— Task statement —
Tally the lines of the entries below that hold the word "will", and please give only the total.
==== Dataset entries ====
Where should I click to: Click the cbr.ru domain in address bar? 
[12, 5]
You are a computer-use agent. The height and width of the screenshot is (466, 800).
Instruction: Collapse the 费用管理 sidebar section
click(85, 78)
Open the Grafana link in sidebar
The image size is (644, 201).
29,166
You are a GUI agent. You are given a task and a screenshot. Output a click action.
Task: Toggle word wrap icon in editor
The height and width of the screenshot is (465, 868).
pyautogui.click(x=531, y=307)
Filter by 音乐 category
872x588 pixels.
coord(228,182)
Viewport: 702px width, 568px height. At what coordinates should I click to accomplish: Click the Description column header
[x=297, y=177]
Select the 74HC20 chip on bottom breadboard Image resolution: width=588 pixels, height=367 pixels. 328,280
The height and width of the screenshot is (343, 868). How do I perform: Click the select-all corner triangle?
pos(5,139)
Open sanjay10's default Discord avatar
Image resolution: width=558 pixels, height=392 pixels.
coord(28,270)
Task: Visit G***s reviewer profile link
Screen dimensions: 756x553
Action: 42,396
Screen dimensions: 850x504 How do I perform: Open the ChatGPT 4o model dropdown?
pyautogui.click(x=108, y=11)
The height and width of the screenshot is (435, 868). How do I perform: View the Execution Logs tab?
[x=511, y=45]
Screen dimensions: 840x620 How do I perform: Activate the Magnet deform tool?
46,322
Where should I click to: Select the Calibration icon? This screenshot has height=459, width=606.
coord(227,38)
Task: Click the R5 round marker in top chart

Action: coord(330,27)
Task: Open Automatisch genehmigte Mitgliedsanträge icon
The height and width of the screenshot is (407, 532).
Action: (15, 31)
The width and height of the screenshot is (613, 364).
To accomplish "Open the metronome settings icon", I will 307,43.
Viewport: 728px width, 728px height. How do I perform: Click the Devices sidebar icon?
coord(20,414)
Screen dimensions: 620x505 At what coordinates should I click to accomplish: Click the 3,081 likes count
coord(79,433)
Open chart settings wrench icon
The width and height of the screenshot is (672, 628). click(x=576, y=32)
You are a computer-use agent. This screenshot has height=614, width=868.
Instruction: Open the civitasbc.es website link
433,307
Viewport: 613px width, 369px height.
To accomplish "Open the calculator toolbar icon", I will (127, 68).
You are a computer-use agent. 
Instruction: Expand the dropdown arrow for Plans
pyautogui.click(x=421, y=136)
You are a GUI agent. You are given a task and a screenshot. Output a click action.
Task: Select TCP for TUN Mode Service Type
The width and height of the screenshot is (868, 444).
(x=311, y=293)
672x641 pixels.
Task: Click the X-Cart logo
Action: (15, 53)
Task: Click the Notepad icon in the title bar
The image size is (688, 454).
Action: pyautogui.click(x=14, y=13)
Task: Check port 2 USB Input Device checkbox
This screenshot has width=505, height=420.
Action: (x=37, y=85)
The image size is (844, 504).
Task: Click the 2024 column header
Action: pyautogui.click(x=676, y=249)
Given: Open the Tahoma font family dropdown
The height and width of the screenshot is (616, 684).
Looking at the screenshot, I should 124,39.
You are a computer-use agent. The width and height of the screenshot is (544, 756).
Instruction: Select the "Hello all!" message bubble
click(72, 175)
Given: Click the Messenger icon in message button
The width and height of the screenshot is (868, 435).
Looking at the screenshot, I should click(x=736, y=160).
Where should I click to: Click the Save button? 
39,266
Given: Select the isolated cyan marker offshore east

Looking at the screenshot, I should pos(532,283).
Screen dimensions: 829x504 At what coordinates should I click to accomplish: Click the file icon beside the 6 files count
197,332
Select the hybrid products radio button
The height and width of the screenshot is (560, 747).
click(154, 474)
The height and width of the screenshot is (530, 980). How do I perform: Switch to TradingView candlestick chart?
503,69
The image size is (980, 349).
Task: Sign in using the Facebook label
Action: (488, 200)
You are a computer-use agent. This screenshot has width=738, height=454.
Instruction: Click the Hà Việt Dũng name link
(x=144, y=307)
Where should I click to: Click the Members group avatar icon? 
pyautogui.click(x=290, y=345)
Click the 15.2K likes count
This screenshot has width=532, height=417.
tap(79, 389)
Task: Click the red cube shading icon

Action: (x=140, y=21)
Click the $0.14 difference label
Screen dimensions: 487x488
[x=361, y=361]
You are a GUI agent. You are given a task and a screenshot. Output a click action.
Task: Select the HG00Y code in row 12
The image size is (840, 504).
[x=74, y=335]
====
— Response box —
2